Avoiding Hardcoding of Credentials in Code
Hardcoding credentials in code is a common mistake that can lead to unintentional credential leaks. Instead, use secure methods of storing credentials, such as environment variables or secure vaults. Automated tools can scan code for hard-coded credentials, helping to prevent them from making it into production. This practice not only improves security but also makes it easier to rotate credentials, as code won’t need to be updated in the process.
Tools and Techniques to Strengthen Credential Hygiene
Modern tools can significantly enhance credential hygiene. Secrets management tools like HashiCorp Vault, CyberArk, and AWS Secrets Manager ensure secure storage and management of credentials. Additionally, credential management platforms provide features for automatic password rotation, auditing, and anomaly detection. It's also crucial to integrate these tools with the CI/CD pipeline to ensure secure deployment processes.
Establishing Credential Hygiene Policies
Organizations need to establish clear policies around credential hygiene, including the requirement for unique, complex passwords, regular password changes, and the avoidance of credential hardcoding. These policies should be regularly reviewed and updated in response to evolving threat landscapes.
Role of Automated Testing in Ensuring Sufficient Credential Hygiene
Automated testing is critical to maintaining adequate credential hygiene. Using static and dynamic analysis tools, organizations can automate the process of detecting weak or hard-coded credentials in the codebase.
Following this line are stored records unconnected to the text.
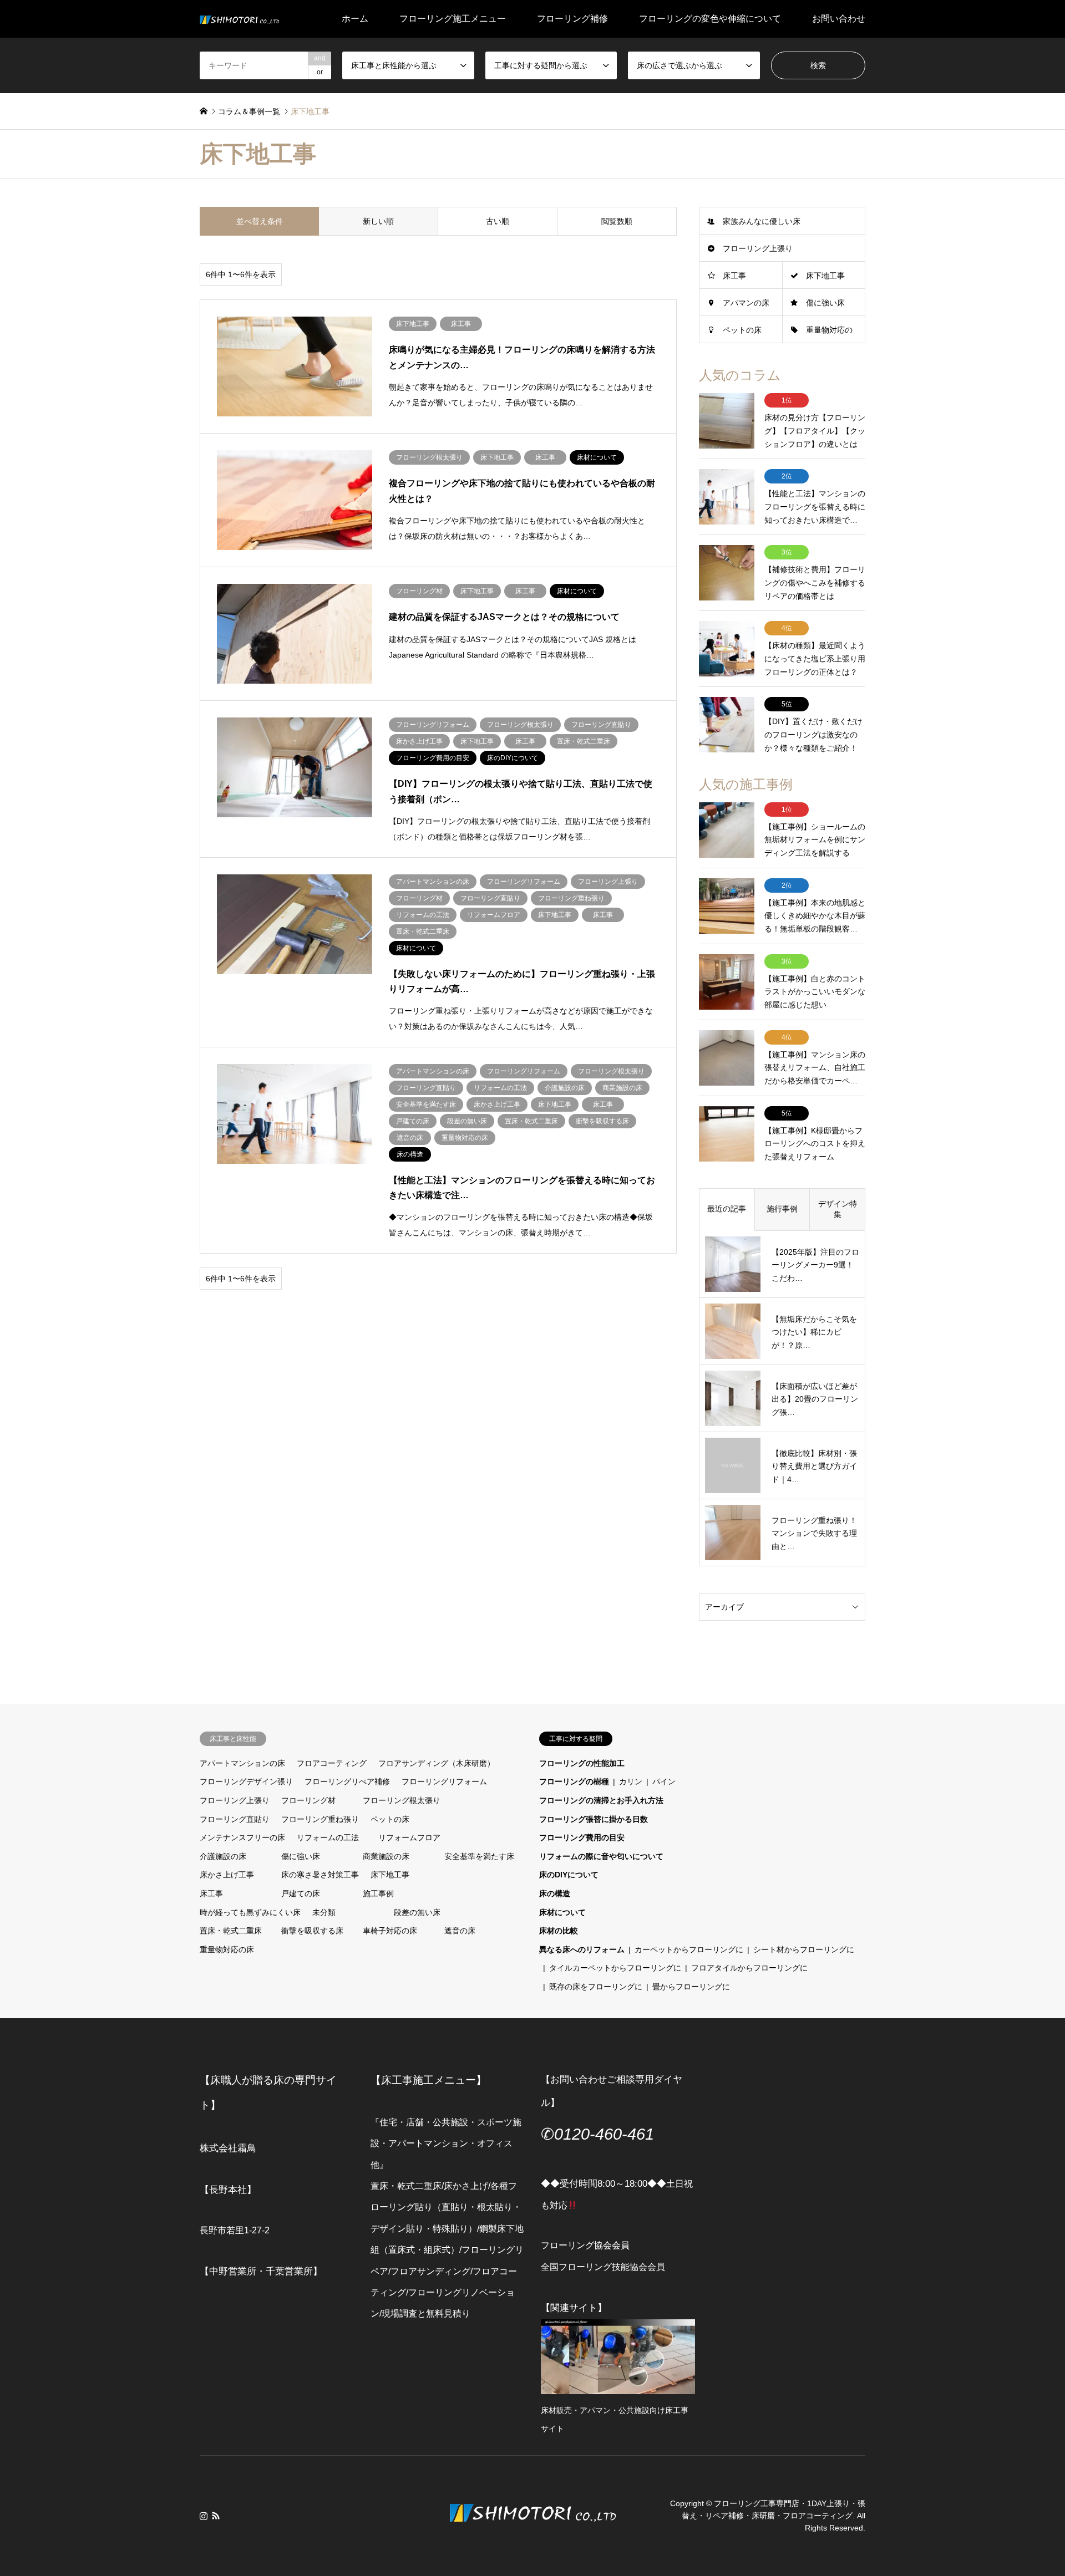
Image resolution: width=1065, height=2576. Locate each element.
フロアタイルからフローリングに (749, 1967)
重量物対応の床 (227, 1949)
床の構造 (554, 1893)
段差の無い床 (417, 1912)
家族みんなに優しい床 (761, 221)
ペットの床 (742, 329)
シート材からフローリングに (803, 1949)
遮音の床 (459, 1930)
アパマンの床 (746, 302)
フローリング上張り (758, 248)
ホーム (355, 18)
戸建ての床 (300, 1893)
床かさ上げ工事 (227, 1874)
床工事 (734, 275)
Implementation of Secure Coding Practices
Developers need to adhere to secure coding practices to prevent credential-related security issues. This includes avoiding the hardcoding of credentials, utilizing environment variables or secure vaults for storing sensitive data, and regularly updating and rotating API keys and other credentials. Secure coding guidelines, paired with regular training, can help enforce these practices.
Insufficient Credential Hygiene FAQs
Plaintext and cleartext are often used interchangeably, but their meanings differ slightly in terms of cryptography and data security.
Plaintext usually refers to raw, readable data in its pre-encrypted form, whereas cleartext is used to describe data transmitted or stored without encryption.